Sybil Estess, a Ph.D. from Syracuse University and author of the book ‘Mississippi Milkwater: Found and Lost in the Twentieth State-1940s-1950s.’ Sybil has lived in Houston for nearly 30 years. She has served as a literature panelist for both the Texas Commission on the Arts and the Cultural Arts Council of Houston and the Adult Education Council of Christ Church Episcopal Cathedral. Sybil Pittman Estess was a founding organizer of the Houston Poetry Fest. 

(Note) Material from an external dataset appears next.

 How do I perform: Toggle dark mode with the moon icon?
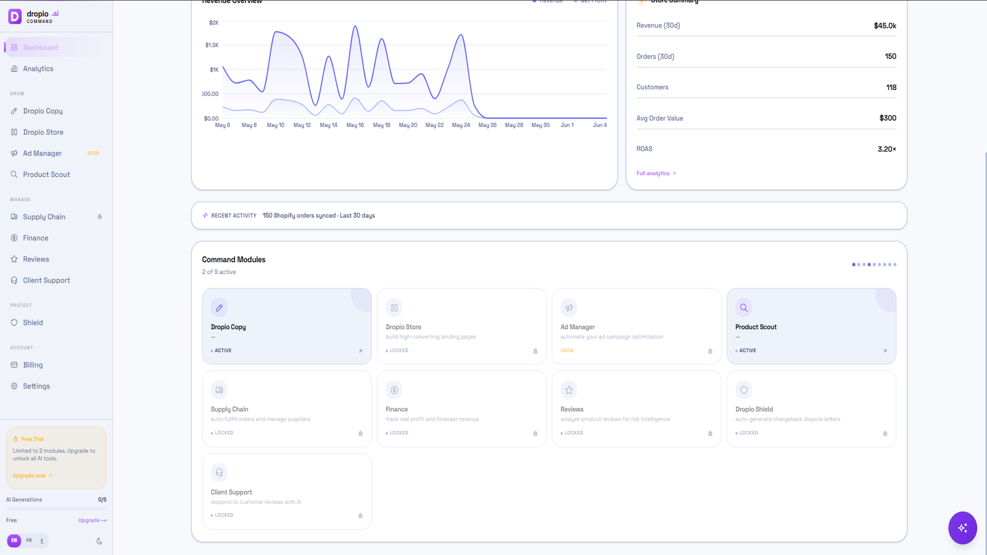pos(99,541)
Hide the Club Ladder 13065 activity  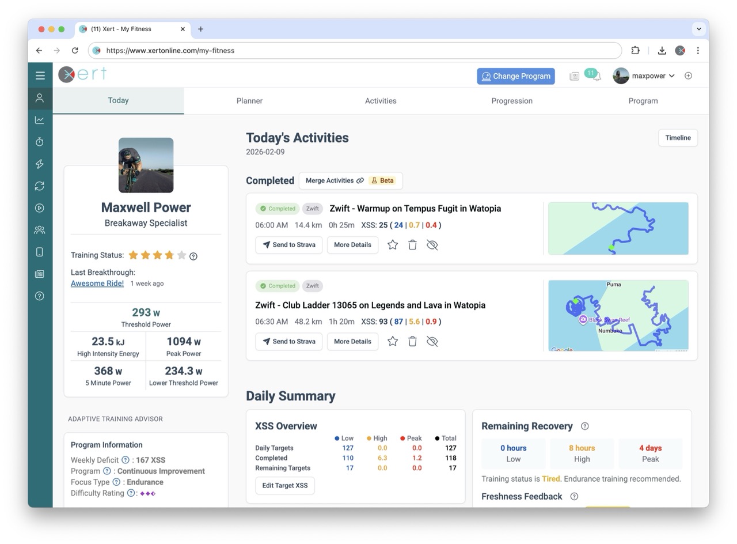tap(432, 342)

Sybil taught for “Imprint,” the Adult Education courses, non-credit for Univ of Houston’s Creative Writing Program. She has been nominated for Poet Laureate of the State of Texas for 2015 and was the first runner up for Poet Laureate in 2009.

Book Synopsis

From terrifying tales of staying with her primitive grandmother alone in summers when she was only six and seven years old, the book ended with the tragic and horrible story of a lynching in Estess’s hometown when she was sixteen years old. All of the perpetrators went free, although the FBI came into the small town and worked for one month on the case, which was never re-opened. The crime touched Sybil’s own family in that the perpetrators threatened her father’s business when he allowed the FBI men to use his offices in off-hours.

Dr. Estess is known for her artistic contributions as a poet and her harshly beautiful and gripping depictions of the American South. She was also nominated for Poet Laureate of the State of Texas for 2015 and was one of the eight finalists for Poet Laureate in 2009.